Background: Primary ciliary dyskinesia (PCD) is a rare, highly heterogeneous genetic disorder involving the impairment of motile cilia. With no single gold standard for PCD diagnosis and complicated multiorgan dysfunction, the diagnosis of PCD can be difficult in clinical settings. Some methods for diagnosis, such as nasal nitric oxide measurement and digital high-speed video microscopy with ciliary beat pattern analysis, can be expensive or unavailable. To confirm PCD diagnosis, we used a strategy combining assessment of typical symptoms with whole-exome sequencing (WES) and/or low-pass whole-genome sequencing (WGS) as an unbiased detection tool to identify known pathogenic mutations, novel variations, and copy number variations.

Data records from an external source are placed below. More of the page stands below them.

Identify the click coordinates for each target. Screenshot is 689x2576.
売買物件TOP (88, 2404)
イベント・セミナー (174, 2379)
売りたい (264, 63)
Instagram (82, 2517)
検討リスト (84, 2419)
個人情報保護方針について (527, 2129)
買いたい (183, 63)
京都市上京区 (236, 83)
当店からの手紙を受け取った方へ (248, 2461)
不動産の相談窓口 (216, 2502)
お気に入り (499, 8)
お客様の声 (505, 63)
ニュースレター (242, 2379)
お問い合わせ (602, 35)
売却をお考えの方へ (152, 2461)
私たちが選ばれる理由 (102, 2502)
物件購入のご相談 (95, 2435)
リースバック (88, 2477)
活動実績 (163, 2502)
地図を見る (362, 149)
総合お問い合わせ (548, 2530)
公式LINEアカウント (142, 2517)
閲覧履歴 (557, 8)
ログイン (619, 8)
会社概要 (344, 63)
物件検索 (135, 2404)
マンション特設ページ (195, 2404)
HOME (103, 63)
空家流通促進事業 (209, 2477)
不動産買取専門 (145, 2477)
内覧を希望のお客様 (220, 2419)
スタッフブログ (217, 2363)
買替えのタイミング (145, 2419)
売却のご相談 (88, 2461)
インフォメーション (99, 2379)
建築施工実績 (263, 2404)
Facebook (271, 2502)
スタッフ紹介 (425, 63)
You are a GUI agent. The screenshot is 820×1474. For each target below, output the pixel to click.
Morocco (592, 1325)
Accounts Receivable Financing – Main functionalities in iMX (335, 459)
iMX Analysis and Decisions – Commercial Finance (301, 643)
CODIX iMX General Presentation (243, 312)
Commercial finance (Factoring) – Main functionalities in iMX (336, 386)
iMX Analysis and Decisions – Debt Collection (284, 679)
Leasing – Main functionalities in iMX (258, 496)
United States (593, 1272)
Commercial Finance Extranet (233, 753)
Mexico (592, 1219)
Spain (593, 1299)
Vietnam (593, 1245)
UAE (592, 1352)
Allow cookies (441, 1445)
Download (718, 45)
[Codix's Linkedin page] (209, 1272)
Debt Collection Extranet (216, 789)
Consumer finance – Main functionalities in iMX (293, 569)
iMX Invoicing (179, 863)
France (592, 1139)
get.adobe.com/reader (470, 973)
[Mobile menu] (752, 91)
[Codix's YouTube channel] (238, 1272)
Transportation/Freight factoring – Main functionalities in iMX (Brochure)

Results: A total of 26 individuals of Chinese origin with a confirmed PCD diagnosis aged 13 to 61 years (median age, 24.5 years) were included. Biallelic pathogenic mutations were identified in 19 of the 26 patients, including 8 recorded HGMD mutations and 24 novel mutations. The detection rate reached 73.1%. DNAH5 was the most frequently mutated gene, and c.8383C > T was the most common mutated variant, but it is relatively rare in PCD patients from other ethnic groups.
Conclusion: This study demonstrates the practical clinical utility of combining WES and low-pass WGS as a no-bias detecting tool in adult patients with PCD, showing a clinical characteristics and genetic spectrum of Chinese PCD patients.
Keywords: Chinese origin; Clinical characteristics; Genetic spectrum; Primary ciliary dyskinesia.